# Need help choosing new lawn. Bermuda, Centipede, or Zoysia



## gregzic (Nov 9, 2021)

Just purchased a new home in Murrells Inlet, SC and am having trouble deciding on grass. The yard is 20,000 square feet in size and completely flat with no trees or shade. The builder was planning on Centipede sod. I have three young boys, however they don't play much in the yard so it won't get a lot of traffic. I have a rotary riding mower that I will be using.

I have Centipede for my current lawn but am not really happy with it. I think part of the problem was that it was not installed properly. I have had issues with dead spots and yellowing and have had to patch it a few times.

The builder said I could go with either a wide blade Zoysia for an additional $4500 or Bermuda for an additional $2500. Still trying to find the particular type for each.

I am kinda leaning towards Bermuda. Since I have a riding mower I don't really mind the additional mowing or extra fertilization. My main desire is a lawn that looks good and is resilient to heat/drought and will fill in quickly if it is damaged.

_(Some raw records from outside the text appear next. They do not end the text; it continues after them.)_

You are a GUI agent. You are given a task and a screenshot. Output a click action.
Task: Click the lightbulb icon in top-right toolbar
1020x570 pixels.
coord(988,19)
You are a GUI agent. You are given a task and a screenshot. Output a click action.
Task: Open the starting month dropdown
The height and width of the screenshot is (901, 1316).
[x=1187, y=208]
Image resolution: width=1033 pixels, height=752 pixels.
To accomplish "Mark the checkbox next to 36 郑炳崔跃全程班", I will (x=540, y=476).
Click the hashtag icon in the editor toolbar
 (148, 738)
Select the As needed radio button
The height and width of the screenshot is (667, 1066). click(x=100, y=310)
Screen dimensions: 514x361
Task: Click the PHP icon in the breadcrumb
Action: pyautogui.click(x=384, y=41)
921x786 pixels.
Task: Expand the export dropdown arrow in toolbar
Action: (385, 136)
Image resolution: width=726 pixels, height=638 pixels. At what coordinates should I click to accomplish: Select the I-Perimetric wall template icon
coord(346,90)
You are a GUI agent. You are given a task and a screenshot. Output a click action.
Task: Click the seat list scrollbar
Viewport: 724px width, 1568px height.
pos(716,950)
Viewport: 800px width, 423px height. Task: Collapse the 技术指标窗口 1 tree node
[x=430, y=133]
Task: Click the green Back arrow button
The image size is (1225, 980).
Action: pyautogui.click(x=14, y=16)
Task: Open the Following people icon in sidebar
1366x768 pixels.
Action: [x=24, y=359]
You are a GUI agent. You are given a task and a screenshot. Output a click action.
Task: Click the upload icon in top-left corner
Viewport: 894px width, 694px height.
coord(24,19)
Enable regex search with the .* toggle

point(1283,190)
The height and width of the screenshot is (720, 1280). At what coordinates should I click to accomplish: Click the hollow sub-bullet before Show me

What do you guys think? It's a big lawn so I just want to make sure I choose wisely.


----------



## Redtwin (Feb 9, 2019)

If budget is not a factor then I would recommend the Zoysia. Even if the budget is a factor, I would find a way to budget in the Zoysia. It will be easier to maintain and won't get scalped by the rotary mower like Bermuda will. I have both and the zoysia is WAY easier to keep looking good at just about any HOC.


----------



## gregzic (Nov 9, 2021)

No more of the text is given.